The night was still warm. Twice within an hour we heard the distant snarl of approaching automobiles. Headlights danced vaguely up and down the main highway, casting weird shadows. The sound of the approaching car grew to a whine, then rapidly faded as the glare of the brilliant headlights gave place to the glowing red of a receding taillight. There were only those two cars within more than an hour. For the rest, we had the desert to ourselves.

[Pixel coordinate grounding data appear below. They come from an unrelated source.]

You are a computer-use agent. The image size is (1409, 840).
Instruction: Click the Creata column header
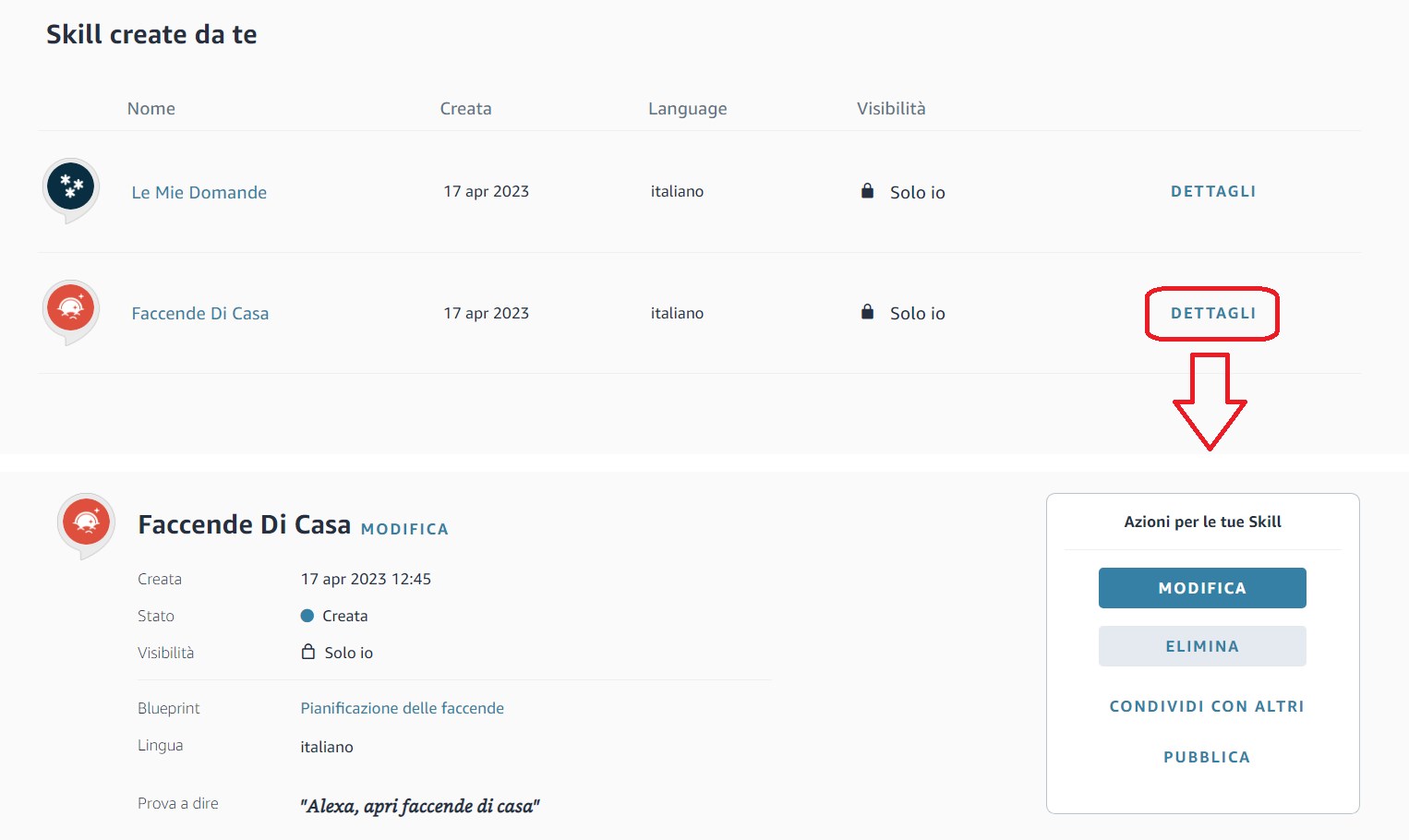point(465,109)
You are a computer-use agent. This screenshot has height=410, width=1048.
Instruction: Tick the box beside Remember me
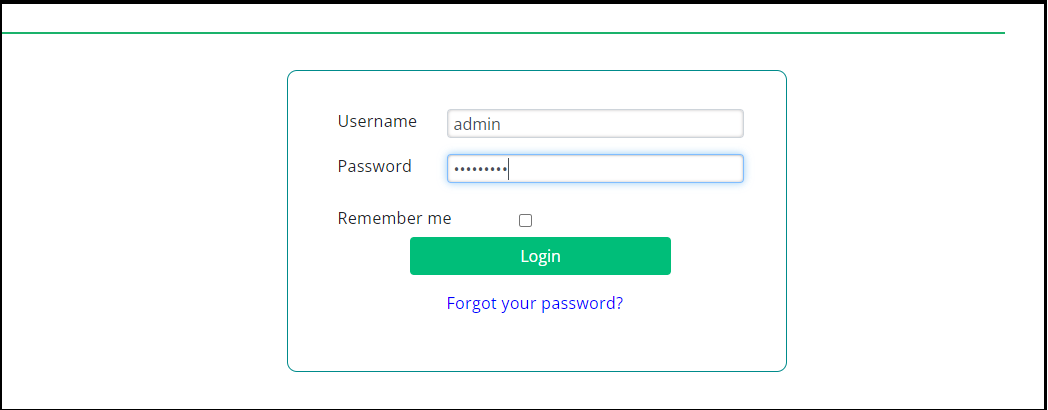(525, 220)
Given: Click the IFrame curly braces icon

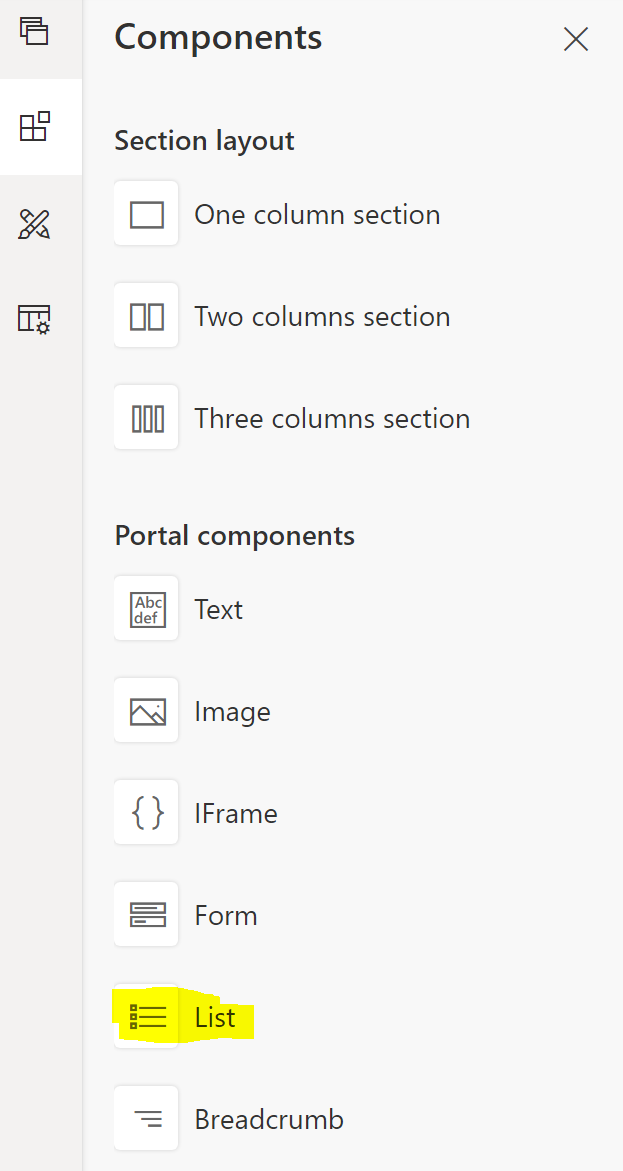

Louie’s music had the majesty of organ music. It was, of course, due in part to the environment, the desert, and the steady stars, in a sky which looked as though it had been freshly washed and polished by some cosmic housekeeper. Louie played by ear, but he was an artist, and he made that harmonica accomplish things one would have thought impossible.
Then, after a while, Louie quit playing, just let the music fade into silence, and we sat there, looking up at the stars, out at the dim outlines of the automobile, of the sagebrush against the sand of the desert, feeling the eternal silence.
Helen said softly in a half whisper, “It’s close to heaven out here.”
I could feel the warmth of her body through her clothes and mine, could feel the weight of her head settling down against my shoulder. Once or twice her muscles gave involuntary little twitches, as the nerve tension relaxed, and her body surrendered itself to drowsiness.
After a while, a breeze so faint as to be all but imperceptible stole over the desert, but that breeze was cold. The warmth simply vanished. The breeze grew stronger. You could feel the air moving now. Helen snuggled closer. She doubled her legs, and pushed her knees hard against my leg. For a moment, warmth returned, then the breeze came again, and Helen straightened with a shiver.
“Gettin’ cold,” Louie said.
“Bedtime,” Helen announced. “Mine’s the end bed. Donald, you sleep in the center.”
She moved over to her blankets, slipped out of her outer clothes. It was too dark for details, but the starlight showed the general contours of her figure as her outer garments slipped down her smooth limbs. I watched her without curiosity and without self-consciousness. It was as though one were seeing a beautiful piece of statuary by starlight.
She slid under the covers, twisted and turned for a moment, slipping out of her underclothes, then sat up in bed to pull pajamas on and button them around her neck.